Listen to Courtney Love, natch. We just can’t contain our unending adoration of her.
In an interview last year supporting Hole’s album Nobody’s Daughter, rather than evaluating her performance, she deconstructs it.
There’s a subtle, yet significant difference between the two approaches. An analysis describes something from different angles, without necessarily drawing conclusions. In contrast, an evaluation judges it. What do we learn from being judged? Not so much.

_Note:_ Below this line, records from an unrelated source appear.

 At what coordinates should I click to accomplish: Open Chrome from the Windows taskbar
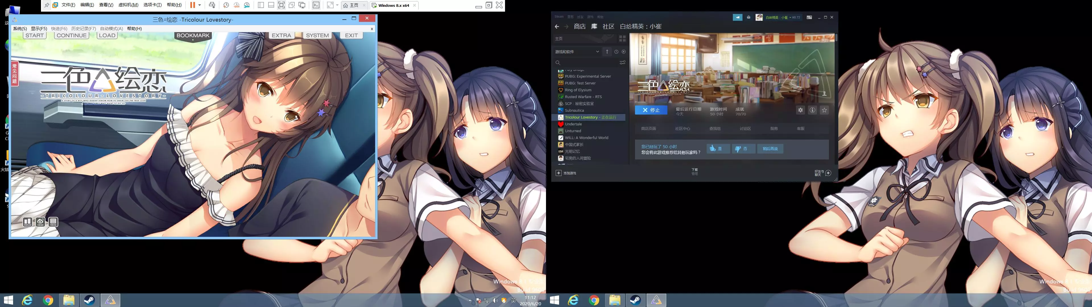click(48, 300)
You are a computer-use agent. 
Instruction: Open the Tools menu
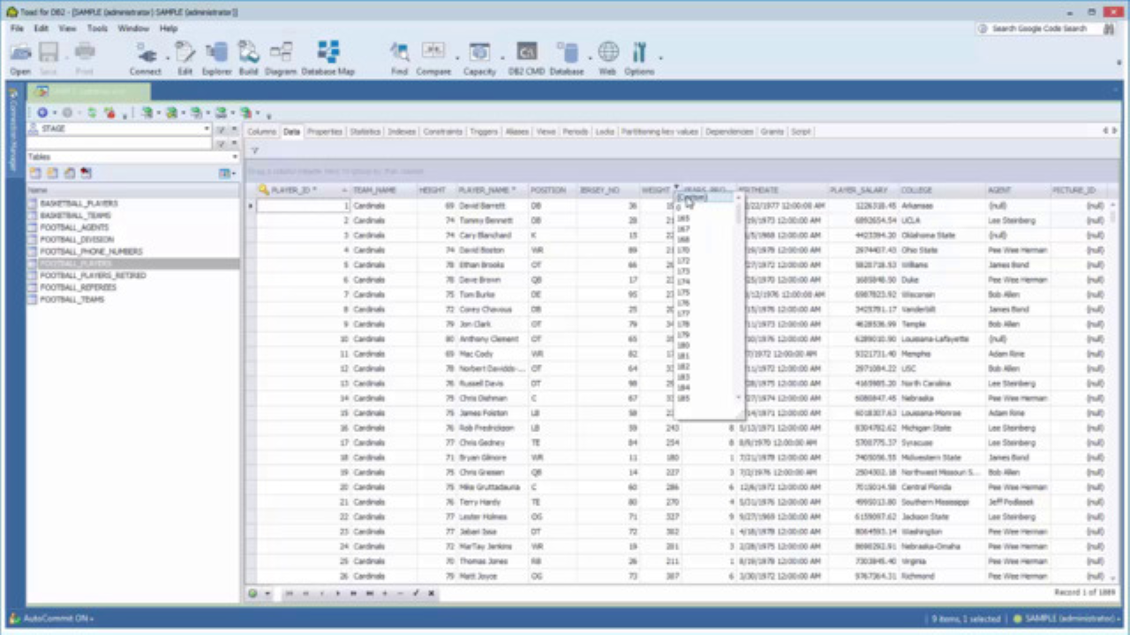click(97, 27)
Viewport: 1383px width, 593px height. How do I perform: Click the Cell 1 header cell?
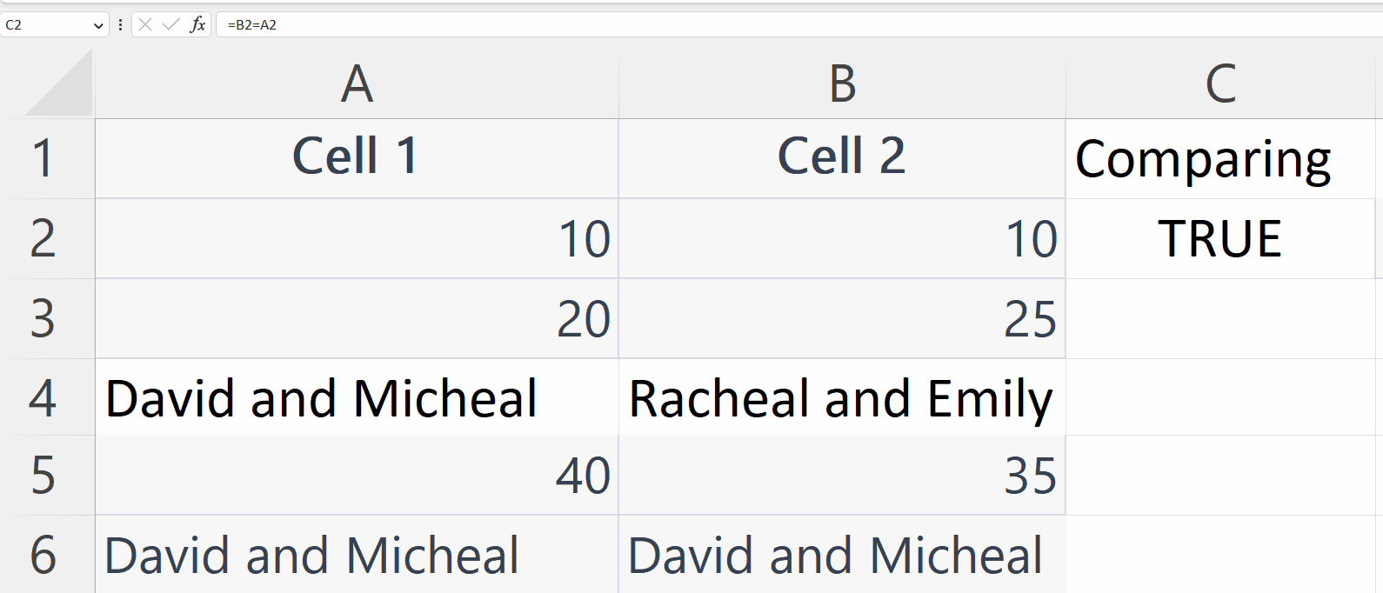[355, 159]
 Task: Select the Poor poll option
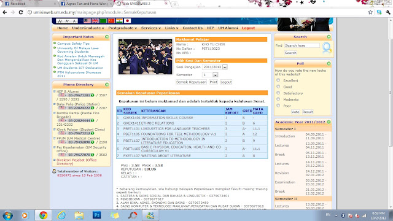(x=278, y=106)
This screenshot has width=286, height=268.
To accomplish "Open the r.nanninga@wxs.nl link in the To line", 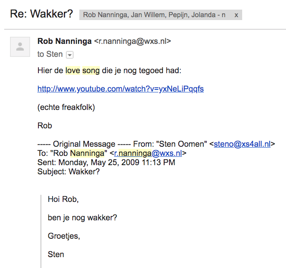I will pyautogui.click(x=148, y=153).
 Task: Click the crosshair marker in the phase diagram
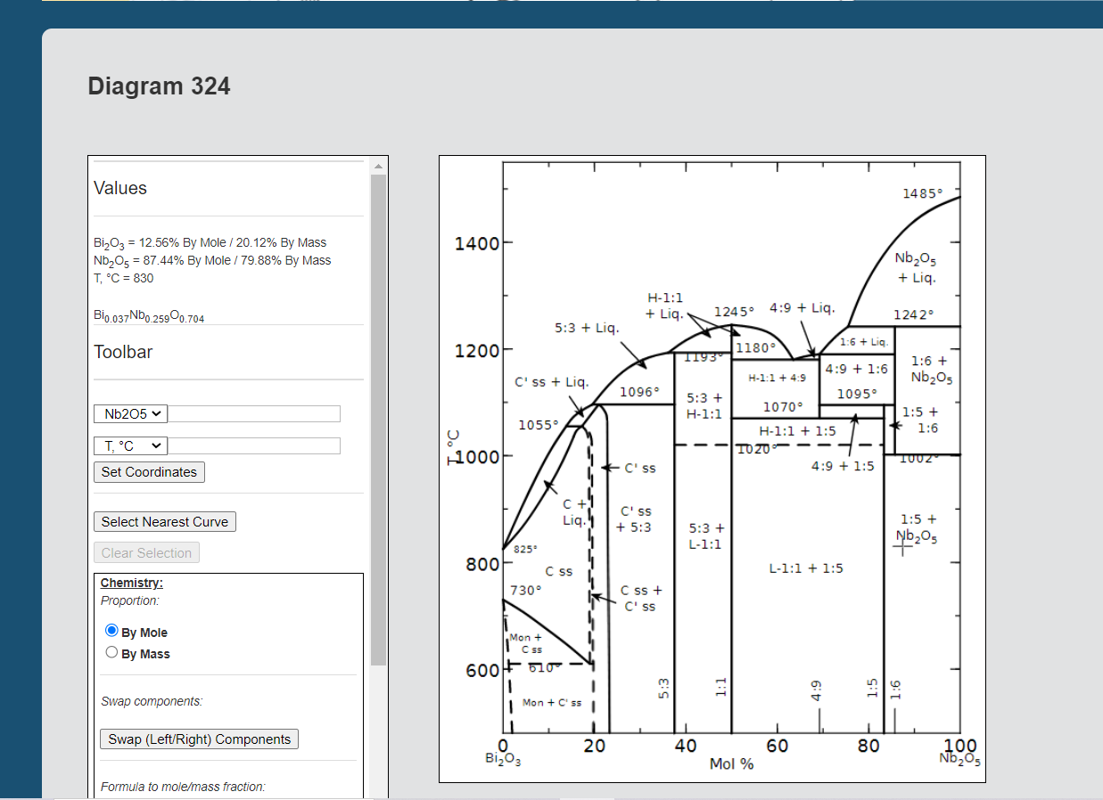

Yet from an analytical breakdown, we derive plenty. Love analyzes her recent work experience in typically forthright form. The gems:
[In Austin, Texas] I engaged the audience more, I gave them more. I don’t know if I can do that all the time. Because I give too much when I give. And I don’t know that people are appreciating what they’re seeing, and even if they are, I don’t know if that’s enough for me. So I’m very conflicted about my job.
You note her open ambivalence about her livelihood? Nearly all of us feel ambivalent about some aspects of our employment. In thinking critically about her relationship to her work, it feels like she’s learning about her self as she speaks.